■ Problem statement ■
The entries are to be duplicated exactly, with nothing left out.

Data entries:
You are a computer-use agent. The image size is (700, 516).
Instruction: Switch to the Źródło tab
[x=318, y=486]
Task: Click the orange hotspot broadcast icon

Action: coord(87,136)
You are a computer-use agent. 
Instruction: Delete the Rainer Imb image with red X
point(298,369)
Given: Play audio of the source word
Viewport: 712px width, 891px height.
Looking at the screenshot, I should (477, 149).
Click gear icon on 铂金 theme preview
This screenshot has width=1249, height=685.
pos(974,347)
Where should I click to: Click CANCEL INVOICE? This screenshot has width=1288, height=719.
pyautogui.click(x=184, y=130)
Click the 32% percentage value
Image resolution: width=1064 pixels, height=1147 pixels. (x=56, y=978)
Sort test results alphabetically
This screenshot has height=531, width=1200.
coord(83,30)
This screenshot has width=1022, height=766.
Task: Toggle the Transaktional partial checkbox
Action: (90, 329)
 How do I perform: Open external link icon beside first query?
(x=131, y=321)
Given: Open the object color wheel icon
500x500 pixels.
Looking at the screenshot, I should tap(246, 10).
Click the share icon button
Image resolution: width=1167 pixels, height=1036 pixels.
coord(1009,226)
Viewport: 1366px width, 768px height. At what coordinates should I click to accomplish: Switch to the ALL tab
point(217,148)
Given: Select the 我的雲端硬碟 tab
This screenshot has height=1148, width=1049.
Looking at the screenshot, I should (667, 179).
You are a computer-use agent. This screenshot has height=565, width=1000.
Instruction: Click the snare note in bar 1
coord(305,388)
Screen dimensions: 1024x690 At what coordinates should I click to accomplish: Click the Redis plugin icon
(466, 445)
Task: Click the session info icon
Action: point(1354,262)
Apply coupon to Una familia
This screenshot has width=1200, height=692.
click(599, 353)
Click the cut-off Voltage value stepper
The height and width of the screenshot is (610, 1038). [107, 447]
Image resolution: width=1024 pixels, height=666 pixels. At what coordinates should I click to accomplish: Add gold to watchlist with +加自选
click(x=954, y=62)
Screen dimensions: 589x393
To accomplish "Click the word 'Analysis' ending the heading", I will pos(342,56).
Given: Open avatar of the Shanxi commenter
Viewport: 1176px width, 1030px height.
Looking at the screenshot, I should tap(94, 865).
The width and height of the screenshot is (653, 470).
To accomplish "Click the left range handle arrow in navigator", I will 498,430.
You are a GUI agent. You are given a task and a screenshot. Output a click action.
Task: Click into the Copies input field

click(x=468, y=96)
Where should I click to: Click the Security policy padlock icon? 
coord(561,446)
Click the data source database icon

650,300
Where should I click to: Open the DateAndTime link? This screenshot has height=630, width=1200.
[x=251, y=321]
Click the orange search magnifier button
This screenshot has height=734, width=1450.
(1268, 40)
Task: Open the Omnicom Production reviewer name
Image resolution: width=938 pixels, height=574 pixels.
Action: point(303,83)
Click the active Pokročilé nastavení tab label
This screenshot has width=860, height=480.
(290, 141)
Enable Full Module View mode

■ Result of the exercise ■
You are a computer-use agent. The image size is (700, 516).
Instruction: Switch to the Źródło tab
[x=318, y=486]
Task: Click the orange hotspot broadcast icon

Action: coord(87,136)
You are a computer-use agent. 
Instruction: Delete the Rainer Imb image with red X
point(298,369)
Given: Play audio of the source word
Viewport: 712px width, 891px height.
Looking at the screenshot, I should (477, 149).
Click gear icon on 铂金 theme preview
This screenshot has width=1249, height=685.
pos(974,347)
Where should I click to: Click CANCEL INVOICE? This screenshot has width=1288, height=719.
pyautogui.click(x=184, y=130)
Click the 32% percentage value
Image resolution: width=1064 pixels, height=1147 pixels. (x=56, y=978)
Sort test results alphabetically
This screenshot has height=531, width=1200.
coord(83,30)
This screenshot has width=1022, height=766.
Task: Toggle the Transaktional partial checkbox
Action: (90, 329)
 How do I perform: Open external link icon beside first query?
(x=131, y=321)
Given: Open the object color wheel icon
500x500 pixels.
Looking at the screenshot, I should tap(246, 10).
Click the share icon button
Image resolution: width=1167 pixels, height=1036 pixels.
coord(1009,226)
Viewport: 1366px width, 768px height. At what coordinates should I click to accomplish: Switch to the ALL tab
point(217,148)
Given: Select the 我的雲端硬碟 tab
This screenshot has height=1148, width=1049.
Looking at the screenshot, I should (667, 179).
You are a computer-use agent. This screenshot has height=565, width=1000.
Instruction: Click the snare note in bar 1
coord(305,388)
Screen dimensions: 1024x690 At what coordinates should I click to accomplish: Click the Redis plugin icon
(466, 445)
Task: Click the session info icon
Action: point(1354,262)
Apply coupon to Una familia
This screenshot has width=1200, height=692.
click(599, 353)
Click the cut-off Voltage value stepper
The height and width of the screenshot is (610, 1038). [107, 447]
Image resolution: width=1024 pixels, height=666 pixels. At what coordinates should I click to accomplish: Add gold to watchlist with +加自选
click(x=954, y=62)
Screen dimensions: 589x393
To accomplish "Click the word 'Analysis' ending the heading", I will pos(342,56).
Given: Open avatar of the Shanxi commenter
Viewport: 1176px width, 1030px height.
Looking at the screenshot, I should tap(94, 865).
The width and height of the screenshot is (653, 470).
To accomplish "Click the left range handle arrow in navigator", I will 498,430.
You are a GUI agent. You are given a task and a screenshot. Output a click action.
Task: Click into the Copies input field

click(x=468, y=96)
Where should I click to: Click the Security policy padlock icon? 
coord(561,446)
Click the data source database icon

650,300
Where should I click to: Open the DateAndTime link? This screenshot has height=630, width=1200.
[x=251, y=321]
Click the orange search magnifier button
This screenshot has height=734, width=1450.
(1268, 40)
Task: Open the Omnicom Production reviewer name
Image resolution: width=938 pixels, height=574 pixels.
Action: point(303,83)
Click the active Pokročilé nastavení tab label
This screenshot has width=860, height=480.
(290, 141)
Enable Full Module View mode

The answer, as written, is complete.